Jez Higgins

Freelance software grandad
software created
extended or repaired


Follow me on Twitter
My code on GitHub
Talks & Presentations

Hire me
Contact

Older posts are available in the archive or through tags.

Feed

Thursday 06 August 2020 The Forest Road Reader, No 2.51 : STinC++ - archive contents, delete, print

STinC++ rewrites the programs in Software Tools in Pascal using C++

At the end of my last installment, I had archive creation going, albeit with mocked up input. Putting together inputs and expected outputs as inline strings quickly became rather tedious, and I extended out my tests to pick up test cases from the filesystem. Subsequently, I was able to reuse the same test cases to drive archive from the very top, passing in the command line arguments. I was even able to reuse code from compare to verify the program output.

With archive creation out the way, the next step seemed to be listing the contents. I followed that with removing files from the archive, and then printing a file to standard out, the -t, -d, and -p command line options. Recall that the archive format is a header line

-h- name size

followed by the file contents, the next header line and contents, and so on.

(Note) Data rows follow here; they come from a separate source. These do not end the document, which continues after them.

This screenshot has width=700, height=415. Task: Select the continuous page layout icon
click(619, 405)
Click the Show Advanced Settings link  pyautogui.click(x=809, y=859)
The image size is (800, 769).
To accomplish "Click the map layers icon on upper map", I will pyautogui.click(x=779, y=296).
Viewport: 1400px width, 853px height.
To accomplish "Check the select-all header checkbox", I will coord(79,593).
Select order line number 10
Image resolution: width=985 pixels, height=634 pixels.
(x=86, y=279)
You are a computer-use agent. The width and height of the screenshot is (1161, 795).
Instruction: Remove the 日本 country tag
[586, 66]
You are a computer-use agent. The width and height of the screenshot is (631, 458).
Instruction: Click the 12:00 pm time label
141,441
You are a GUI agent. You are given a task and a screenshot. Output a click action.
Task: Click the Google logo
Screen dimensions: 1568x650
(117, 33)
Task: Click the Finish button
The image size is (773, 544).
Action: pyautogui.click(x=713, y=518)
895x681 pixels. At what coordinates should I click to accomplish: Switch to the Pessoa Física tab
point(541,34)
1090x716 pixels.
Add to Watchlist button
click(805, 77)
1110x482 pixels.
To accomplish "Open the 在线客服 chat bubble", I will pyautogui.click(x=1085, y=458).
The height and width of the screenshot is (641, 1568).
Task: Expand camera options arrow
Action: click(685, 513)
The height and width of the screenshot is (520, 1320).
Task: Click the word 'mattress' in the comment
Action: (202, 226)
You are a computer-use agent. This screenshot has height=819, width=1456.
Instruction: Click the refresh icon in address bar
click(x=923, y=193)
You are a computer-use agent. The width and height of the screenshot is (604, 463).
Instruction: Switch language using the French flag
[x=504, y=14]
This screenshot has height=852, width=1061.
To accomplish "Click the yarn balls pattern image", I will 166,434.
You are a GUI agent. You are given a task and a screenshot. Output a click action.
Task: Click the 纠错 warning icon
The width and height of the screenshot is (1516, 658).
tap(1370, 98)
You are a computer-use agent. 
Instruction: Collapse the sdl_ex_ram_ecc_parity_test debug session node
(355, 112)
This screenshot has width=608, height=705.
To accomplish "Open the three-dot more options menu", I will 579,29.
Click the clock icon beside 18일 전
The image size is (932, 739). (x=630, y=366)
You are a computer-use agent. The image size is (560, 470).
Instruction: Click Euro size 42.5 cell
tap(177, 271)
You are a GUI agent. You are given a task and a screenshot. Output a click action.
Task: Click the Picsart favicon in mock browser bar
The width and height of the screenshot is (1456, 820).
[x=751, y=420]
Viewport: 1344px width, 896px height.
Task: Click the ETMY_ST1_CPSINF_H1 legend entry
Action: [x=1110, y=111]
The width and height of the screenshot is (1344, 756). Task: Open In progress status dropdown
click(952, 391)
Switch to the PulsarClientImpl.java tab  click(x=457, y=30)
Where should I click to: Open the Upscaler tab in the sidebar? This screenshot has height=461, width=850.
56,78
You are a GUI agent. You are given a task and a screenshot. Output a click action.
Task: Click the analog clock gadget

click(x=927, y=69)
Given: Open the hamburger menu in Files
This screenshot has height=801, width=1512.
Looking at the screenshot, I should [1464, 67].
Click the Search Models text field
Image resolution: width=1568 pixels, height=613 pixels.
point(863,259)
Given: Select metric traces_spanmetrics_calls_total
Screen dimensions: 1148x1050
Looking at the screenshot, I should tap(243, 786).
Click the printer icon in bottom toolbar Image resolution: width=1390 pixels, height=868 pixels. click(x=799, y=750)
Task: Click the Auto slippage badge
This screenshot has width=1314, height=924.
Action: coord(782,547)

These three operations, which operate on an existing archive file, all have a similar shape

void table_archive(
  std::istream& archive_in,
  std::ostream& out
) {
  archive_in.peek();

  while (archive_in && !archive_in.eof()) {
    auto header_line = getline(archive_in);
    auto header = parse_header(header_line);

    out << header.name << '\t' << header.filesize << '\n';

    skip_entry(archive_in, header);

    archive_in.peek();
  }
} // table_archive

void delete_from_archive(
  std::istream& archive_in,
  std::vector<std::string> const& files_to_remove,
  std::ostream& archive_out
) {
  archive_in.peek();

  while (archive_in && !archive_in.eof()) {
    auto header_line = getline(archive_in);
    auto header = parse_header(header_line);

    if (of_interest(files_to_remove, header))
      skip_entry(archive_in, header);
    else {
      archive_out << header;
      copy_contents(archive_in, header, archive_out);
    }

    archive_in.peek();
  } // while ...
} // delete_from_archive

void print_files(
  std::istream& archive_in,
  std::vector<std::string> const& files,
  std::ostream& out
) {
  archive_in.peek();

  while(archive_in && !archive_in.eof()) {
    auto header_line = getline(archive_in);
    auto header = parse_header(header_line);

    if (of_interest(files, header))
      copy_contents(archive_in, header, out);
    else
      skip_entry(archive_in, header);

    archive_in.peek();
  } // while ...
} // print_files

Before I lined them up like this, I hadn’t realised just how similar they are. There’s a fairly obvious refactoring to do next time I touch the code.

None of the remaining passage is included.